Given information
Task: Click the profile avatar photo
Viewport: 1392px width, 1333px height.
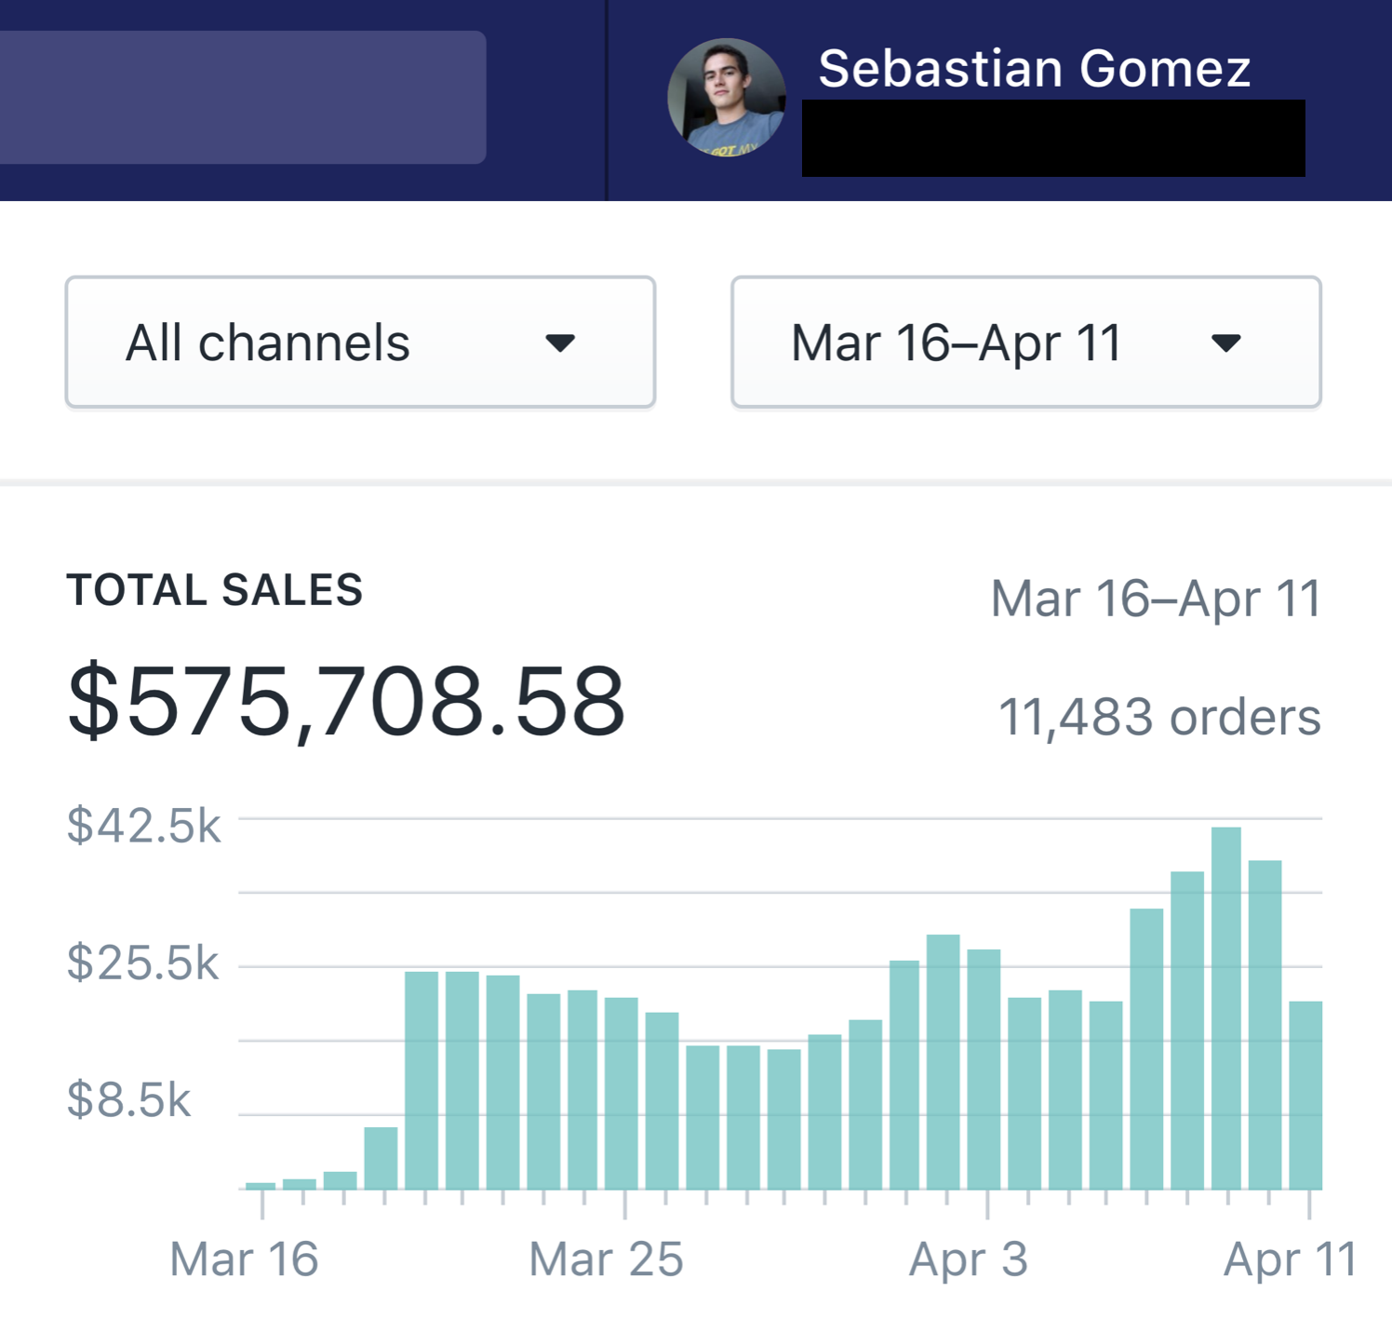Action: (726, 98)
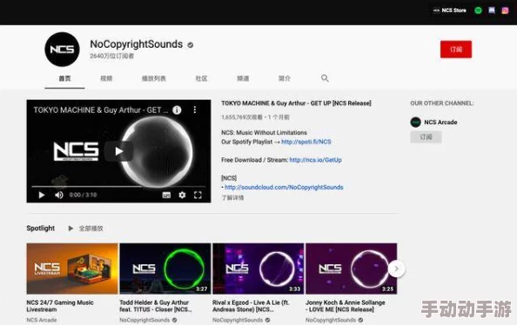517x325 pixels.
Task: Click the red subscribe button
Action: (456, 50)
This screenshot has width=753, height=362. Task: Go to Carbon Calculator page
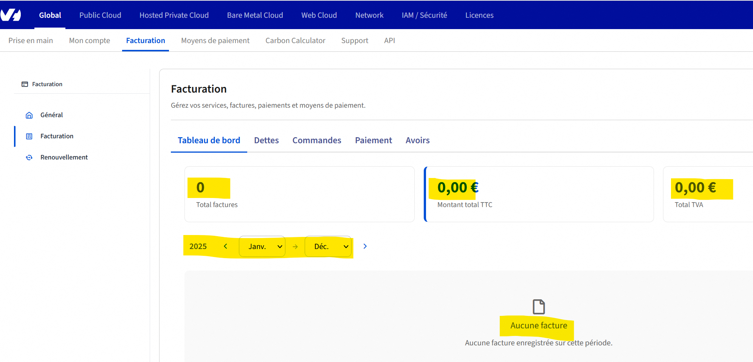coord(295,40)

Directions
Rewrite all of the entries above, swapping "Viewport" for "Window" and changing nothing else. Omit the pictures from your version.

Solution for this problem
Task: Click the profile avatar photo
Window: 1392px width, 1333px height.
Action: (726, 98)
517x325 pixels.
Task: Click the red subscribe button
Action: (456, 50)
This screenshot has width=753, height=362. Task: Go to Carbon Calculator page
coord(295,40)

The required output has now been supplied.